Data listing:

--- Start ---

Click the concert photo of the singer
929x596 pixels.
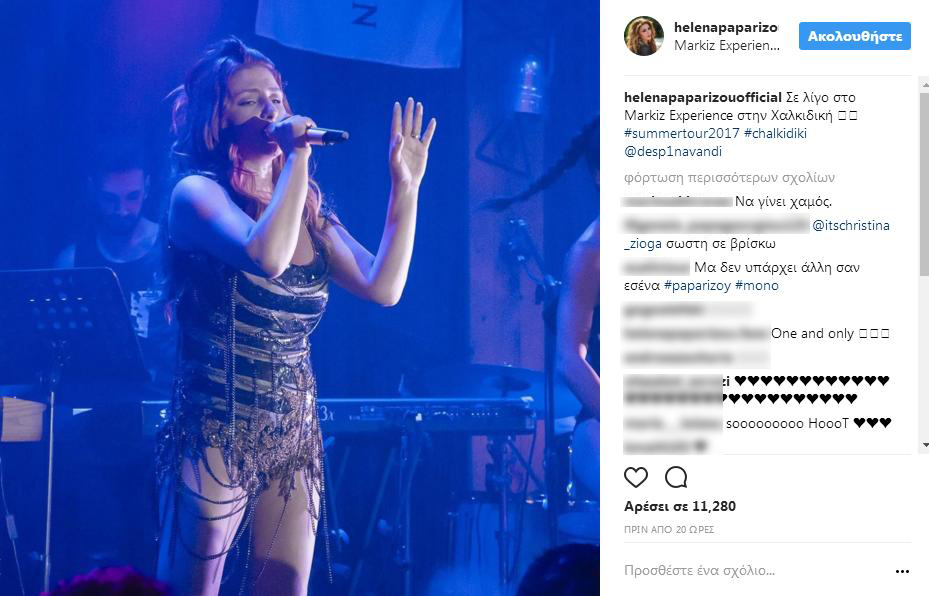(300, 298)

--- End ---
--- Start ---

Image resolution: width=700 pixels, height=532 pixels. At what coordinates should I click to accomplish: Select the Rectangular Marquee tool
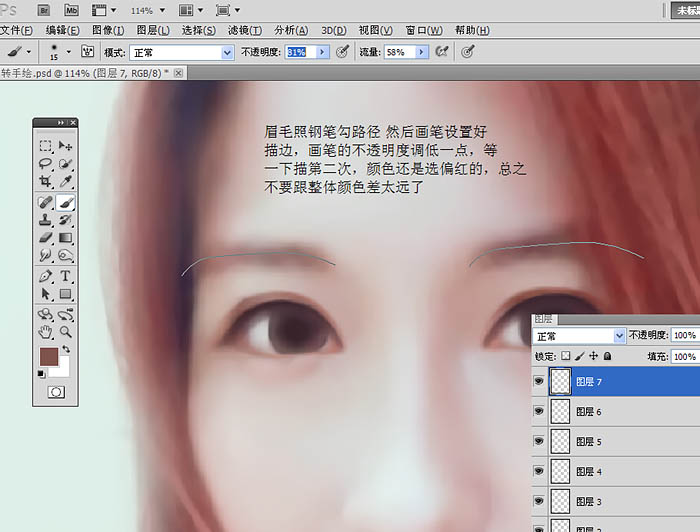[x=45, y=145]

--- End ---
--- Start ---

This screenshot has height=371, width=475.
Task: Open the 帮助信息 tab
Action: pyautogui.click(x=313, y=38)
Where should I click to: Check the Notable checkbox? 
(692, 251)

--- End ---

What the exercise asks:
Convert the records from the line with "Image resolution: width=700" to the line with "[x=45, y=145]", both included, into a JSON list of strings, one string per line, skipping blank lines. Leave the pictures out.

Final result:
[
  "Image resolution: width=700 pixels, height=532 pixels. At what coordinates should I click to accomplish: Select the Rectangular Marquee tool",
  "[x=45, y=145]"
]